You'd be the first farmer we've ever had from recall and whilst doing a recce trip to get an idea of farming options in Australia would be a good idea, before you get too advanced in planning anything, it is a bit ironical that Australia does not have fafming itself listed as an immigration occupation nor much close to it.

You can view the occupations @ A-Z Occupations List - Australian Skills Recognition Information and also on http://www.immi.gov.au/allforms/pdf/1121i.pdf , the nearest being an agricultural advisor, something for which it says a degree course is necessary.

A great pity I must say for Australia does have an ageing lot of farmers.

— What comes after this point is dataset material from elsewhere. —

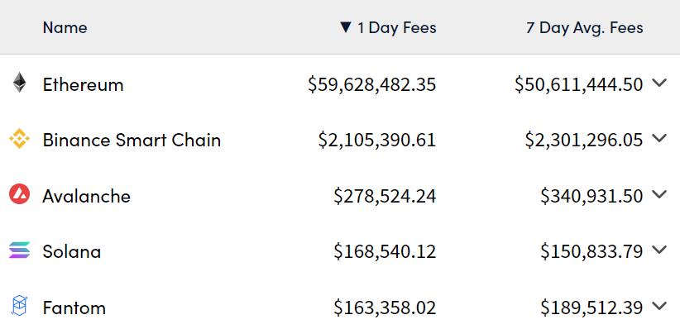Open the Binance Smart Chain name link
This screenshot has height=329, width=680.
click(x=132, y=140)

I'm wondering whether it could be something that could be arranged via an employer sponsorship - Temporary Business (Long Stay) - Standard Business Sponsorship (Subclass 457)

I don't know if it'll help but to start making enquiries and perhaps get some contacts re sponsorship by bigger corporations who own farms, you may want to start with National Farmers' Federation :: The voice of Australian Farmers and you'll also find that each state has a farmers federation if you google by state.

Once you get an idea of the lay of the land so to speak, you could also firm up om possibilities.

Another option to consider if you had the financial capacity would be to buy a farm as an investment business for there are business visas but somewhere about $1M minimum needed I'd suspect and probably a lot more to buy a farm outright.
Business Development - Provisional - Business - Visas & Immigration

Horses and Dogs can be imported with the proper vetinary examinations beforehand and Quarantining on arrival - What can't I take into Australia? - DAFF.

So a bit of info there that you can explore for starters.


----------